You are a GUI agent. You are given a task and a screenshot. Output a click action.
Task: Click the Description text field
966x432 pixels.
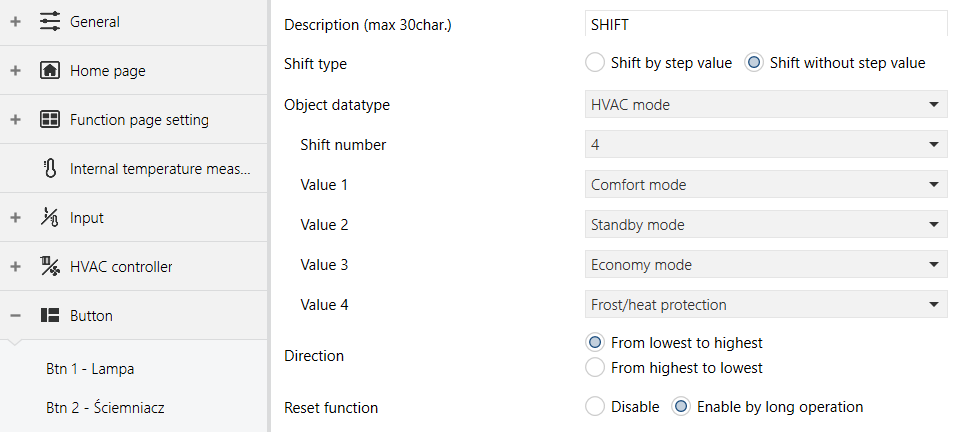pos(766,24)
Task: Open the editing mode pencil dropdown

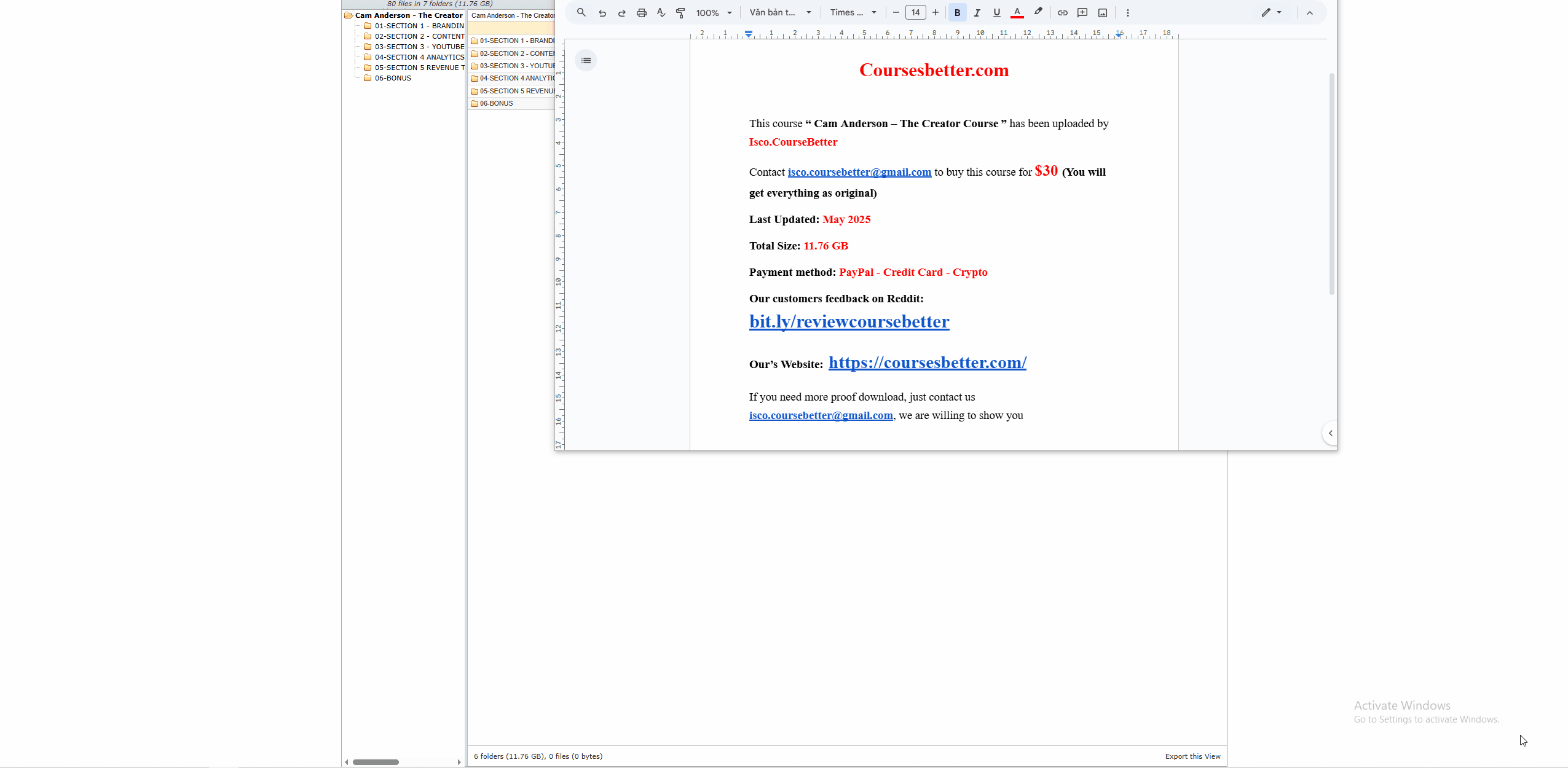Action: (x=1271, y=12)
===
Exercise task:
Format all of the lines above as a JSON list of strings, one string per line, leaving out blank lines and pictures.

Result below:
[
  "You are a GUI agent. You are given a task and a screenshot. Output a click action.",
  "Task: Click the Description text field",
  "966x432 pixels.",
  "pos(766,24)",
  "Task: Open the editing mode pencil dropdown",
  "Action: (x=1271, y=12)"
]